Poem – Rages and Miscarriages
This poem is Part 26 in Esther Hyams’ series of poems on the life of Anne Boleyn.
Rages and Miscarriages
When Queen Anne drove away the ‘handsome young lady’
King Henry was so angry, that his mood was black and shady.
Henry told Anne that if he could turn back the hands of time
He would not have made her his queen, with jewels so divine.
But all of the rage and frustration could be smoothed away
If only Anne could produce a prince that could save the day.
Her failed 1534 pregnancy was such a bitter and sharp blow
It was probably a still birth, and the public would not yet know.
From the hopeful autumn of 1534 and the beginning of 1535
Anne hoped for salvation in a 3rd pregnancy that could thrive.
Henry was becoming periodically impotent, how could Anne cope?
When producing the King’s son and heir was her only hope?
Anne spewed bitter insults, with a bravery she was faking
As she was blamed for a failure that was not of her own making.
Nothing was ever a King’s fault so everyone loved to blame Anne
Even as Queen Anne, she could only do what any woman can.
Then at 1536’s festivities and celebrations of the New Year
Queen Anne had more cause to expect and hope than to fear.
For shortly after the King’s visit to Mistress Seymour, so mild
The King Henry and Queen Anne had again conceived a child.
On 7th January 1536, Catherine of Aragon died at fifty years old
Henry and Anne wore matching yellow, in a move so bold.
But whoever thought this was a victorious triumph for Anne
Would be so wrong if they thought at this Anne’s heart sang.
As by Catholic standards, Catherine was Henry’s only wife
Despite the religious reform that had brought such strife.
Catholics felt that with Catherine’s death, Henry was free
To marry whoever he wanted his next more pious wife to be.
Particularly as he was a monarch with no legitimate male heir
And now also had much to nervously fear, and much to beware.

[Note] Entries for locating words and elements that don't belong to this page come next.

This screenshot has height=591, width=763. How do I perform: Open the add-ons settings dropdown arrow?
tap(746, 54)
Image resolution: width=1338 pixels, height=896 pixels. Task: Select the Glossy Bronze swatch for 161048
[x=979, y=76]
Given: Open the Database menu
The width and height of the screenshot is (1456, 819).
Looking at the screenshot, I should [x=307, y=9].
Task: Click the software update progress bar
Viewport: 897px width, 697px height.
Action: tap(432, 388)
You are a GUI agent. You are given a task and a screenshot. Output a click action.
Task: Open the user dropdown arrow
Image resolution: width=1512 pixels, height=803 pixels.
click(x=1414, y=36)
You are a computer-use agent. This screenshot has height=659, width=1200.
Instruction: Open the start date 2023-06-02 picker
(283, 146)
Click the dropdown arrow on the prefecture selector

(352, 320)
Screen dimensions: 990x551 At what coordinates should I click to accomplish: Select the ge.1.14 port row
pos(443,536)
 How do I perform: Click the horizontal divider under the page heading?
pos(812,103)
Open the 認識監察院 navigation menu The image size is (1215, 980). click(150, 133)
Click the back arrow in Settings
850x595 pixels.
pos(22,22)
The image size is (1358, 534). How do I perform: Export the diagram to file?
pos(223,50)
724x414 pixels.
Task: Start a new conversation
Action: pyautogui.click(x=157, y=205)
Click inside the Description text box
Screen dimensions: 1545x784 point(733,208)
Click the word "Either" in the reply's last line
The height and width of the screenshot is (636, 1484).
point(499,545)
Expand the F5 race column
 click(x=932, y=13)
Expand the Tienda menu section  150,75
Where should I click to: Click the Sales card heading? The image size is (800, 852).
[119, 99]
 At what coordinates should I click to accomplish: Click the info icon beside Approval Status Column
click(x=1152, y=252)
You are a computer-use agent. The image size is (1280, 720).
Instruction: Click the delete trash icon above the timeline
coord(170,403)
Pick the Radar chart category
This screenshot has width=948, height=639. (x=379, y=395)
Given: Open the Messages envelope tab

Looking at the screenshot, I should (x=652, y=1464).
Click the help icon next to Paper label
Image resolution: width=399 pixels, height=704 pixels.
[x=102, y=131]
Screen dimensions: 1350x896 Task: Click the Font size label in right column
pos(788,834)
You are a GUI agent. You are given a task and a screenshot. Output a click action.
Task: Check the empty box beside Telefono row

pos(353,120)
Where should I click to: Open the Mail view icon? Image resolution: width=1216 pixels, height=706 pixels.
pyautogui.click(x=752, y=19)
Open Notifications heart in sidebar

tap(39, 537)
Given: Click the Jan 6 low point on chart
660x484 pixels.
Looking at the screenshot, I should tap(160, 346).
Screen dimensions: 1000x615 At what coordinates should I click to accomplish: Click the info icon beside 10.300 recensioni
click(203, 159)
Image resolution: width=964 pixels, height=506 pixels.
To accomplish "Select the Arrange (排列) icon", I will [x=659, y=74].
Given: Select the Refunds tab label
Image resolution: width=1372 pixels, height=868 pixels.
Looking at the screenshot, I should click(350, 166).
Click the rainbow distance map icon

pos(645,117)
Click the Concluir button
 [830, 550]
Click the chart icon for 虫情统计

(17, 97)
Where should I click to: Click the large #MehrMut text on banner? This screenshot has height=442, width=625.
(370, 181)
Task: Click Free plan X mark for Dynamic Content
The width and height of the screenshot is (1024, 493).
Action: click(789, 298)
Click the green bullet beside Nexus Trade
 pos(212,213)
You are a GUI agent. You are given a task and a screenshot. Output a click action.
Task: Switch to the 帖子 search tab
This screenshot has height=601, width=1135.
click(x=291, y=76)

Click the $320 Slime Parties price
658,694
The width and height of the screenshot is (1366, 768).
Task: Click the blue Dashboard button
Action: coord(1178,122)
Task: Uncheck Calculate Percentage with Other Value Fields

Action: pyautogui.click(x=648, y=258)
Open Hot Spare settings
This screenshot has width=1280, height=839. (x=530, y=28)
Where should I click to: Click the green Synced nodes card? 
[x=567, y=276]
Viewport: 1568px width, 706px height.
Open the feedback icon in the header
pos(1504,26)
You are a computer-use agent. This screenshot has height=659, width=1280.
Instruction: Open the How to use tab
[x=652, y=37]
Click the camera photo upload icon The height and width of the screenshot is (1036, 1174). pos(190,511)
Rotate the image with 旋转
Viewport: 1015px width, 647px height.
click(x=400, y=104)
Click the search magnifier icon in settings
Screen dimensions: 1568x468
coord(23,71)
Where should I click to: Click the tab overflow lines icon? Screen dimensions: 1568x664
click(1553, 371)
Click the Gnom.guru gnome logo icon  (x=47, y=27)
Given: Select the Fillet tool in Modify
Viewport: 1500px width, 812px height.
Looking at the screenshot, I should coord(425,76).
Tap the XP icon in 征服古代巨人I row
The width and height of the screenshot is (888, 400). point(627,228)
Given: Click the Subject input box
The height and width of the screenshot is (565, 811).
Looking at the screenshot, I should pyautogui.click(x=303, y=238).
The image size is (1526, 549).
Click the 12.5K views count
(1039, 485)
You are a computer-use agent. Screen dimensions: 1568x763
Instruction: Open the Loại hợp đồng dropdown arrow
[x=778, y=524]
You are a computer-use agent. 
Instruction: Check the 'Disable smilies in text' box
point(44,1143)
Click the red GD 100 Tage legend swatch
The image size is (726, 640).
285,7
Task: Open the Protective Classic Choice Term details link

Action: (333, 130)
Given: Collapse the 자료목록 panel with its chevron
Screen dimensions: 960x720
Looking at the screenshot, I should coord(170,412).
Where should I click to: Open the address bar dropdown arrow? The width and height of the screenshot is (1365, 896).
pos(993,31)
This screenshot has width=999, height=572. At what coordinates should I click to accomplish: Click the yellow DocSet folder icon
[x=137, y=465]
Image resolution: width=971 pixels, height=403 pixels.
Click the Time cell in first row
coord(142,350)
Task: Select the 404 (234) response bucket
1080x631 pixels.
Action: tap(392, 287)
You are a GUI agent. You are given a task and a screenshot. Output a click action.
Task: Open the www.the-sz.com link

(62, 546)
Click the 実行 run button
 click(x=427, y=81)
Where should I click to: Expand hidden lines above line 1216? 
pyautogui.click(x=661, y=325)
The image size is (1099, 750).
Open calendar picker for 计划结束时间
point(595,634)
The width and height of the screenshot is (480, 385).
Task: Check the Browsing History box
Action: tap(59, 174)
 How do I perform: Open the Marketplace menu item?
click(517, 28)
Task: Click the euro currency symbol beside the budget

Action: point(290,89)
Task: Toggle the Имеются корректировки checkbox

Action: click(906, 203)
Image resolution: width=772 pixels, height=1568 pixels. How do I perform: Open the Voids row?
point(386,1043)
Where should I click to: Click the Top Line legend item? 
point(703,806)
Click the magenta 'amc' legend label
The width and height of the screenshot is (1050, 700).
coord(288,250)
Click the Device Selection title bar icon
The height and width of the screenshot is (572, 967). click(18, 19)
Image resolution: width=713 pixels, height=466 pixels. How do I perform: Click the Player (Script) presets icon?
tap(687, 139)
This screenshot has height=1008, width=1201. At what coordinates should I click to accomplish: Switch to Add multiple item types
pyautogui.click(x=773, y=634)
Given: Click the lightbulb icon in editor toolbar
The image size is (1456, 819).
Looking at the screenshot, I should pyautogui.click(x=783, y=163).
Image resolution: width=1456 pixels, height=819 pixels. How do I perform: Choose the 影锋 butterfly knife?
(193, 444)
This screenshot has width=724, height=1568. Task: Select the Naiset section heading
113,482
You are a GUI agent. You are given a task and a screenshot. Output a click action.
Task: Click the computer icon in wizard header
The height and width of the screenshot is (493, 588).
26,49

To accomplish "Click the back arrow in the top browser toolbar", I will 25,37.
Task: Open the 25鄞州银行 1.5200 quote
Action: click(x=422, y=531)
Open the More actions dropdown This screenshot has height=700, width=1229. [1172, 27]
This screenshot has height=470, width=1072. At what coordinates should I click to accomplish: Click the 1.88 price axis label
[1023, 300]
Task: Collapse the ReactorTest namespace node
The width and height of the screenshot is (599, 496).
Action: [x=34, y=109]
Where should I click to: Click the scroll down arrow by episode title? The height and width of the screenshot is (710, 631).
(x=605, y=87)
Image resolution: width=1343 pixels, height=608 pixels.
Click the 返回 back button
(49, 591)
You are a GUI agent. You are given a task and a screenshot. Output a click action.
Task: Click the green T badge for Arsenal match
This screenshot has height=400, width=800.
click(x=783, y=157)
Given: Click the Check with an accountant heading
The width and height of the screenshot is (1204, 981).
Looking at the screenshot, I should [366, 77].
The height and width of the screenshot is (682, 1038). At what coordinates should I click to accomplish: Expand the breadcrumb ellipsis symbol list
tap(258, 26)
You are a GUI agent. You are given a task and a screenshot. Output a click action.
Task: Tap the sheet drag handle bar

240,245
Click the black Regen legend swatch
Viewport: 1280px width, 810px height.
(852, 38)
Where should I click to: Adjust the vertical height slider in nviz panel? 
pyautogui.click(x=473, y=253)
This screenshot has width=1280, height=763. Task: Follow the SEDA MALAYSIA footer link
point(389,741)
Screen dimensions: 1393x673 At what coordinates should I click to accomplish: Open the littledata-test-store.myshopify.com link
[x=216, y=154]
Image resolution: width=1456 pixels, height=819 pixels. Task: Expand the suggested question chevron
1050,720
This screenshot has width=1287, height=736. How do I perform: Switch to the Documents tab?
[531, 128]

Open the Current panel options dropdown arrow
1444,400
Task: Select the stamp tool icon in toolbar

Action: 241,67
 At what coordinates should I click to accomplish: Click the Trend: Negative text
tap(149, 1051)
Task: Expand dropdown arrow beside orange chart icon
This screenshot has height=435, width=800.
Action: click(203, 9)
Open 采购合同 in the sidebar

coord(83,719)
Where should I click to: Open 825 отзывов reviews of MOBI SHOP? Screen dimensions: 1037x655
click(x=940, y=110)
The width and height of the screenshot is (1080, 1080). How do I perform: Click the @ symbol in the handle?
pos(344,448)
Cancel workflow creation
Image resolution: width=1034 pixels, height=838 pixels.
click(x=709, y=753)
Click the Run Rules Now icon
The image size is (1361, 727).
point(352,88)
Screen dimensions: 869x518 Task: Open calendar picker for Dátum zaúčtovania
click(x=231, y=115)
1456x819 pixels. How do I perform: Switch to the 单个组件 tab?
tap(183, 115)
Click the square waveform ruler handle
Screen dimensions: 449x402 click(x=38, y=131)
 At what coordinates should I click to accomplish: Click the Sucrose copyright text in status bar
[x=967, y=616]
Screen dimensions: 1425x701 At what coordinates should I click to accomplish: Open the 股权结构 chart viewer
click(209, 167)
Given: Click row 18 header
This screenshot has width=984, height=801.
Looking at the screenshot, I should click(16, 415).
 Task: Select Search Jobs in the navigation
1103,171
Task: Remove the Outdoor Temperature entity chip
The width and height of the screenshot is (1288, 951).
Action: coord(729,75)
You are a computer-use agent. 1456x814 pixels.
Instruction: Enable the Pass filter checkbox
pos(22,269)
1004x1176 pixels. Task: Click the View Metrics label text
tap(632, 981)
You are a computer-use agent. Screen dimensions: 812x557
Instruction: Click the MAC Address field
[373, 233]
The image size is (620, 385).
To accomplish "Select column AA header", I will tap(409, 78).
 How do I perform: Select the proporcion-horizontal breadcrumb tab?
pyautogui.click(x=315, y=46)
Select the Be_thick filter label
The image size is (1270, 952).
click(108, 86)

But there was now the Church of England and its head was Henry
Its standards were that the King of England was far from being free.
And the coming of a son and male heir was in motion once more
Resulting in a miscarriage that the frustrated King so abhorred.
The King of England had been in a joust and had had a terrible fall
Anne claimed that by this news she had been so worriedly appalled.
Anne cried out that this dreadful shock had made her lose the child
But Henry would not hear her tearful pleas, inside his temper was wild.
By this miscarriage, King Henry’s wrath Queen Anne had incurred
He suddenly said to another that he ‘would have no more boys by her.’
Henry began to say that he had been bewitched by Anne’s charms
Forced into a second marriage that had brought him nothing but harm.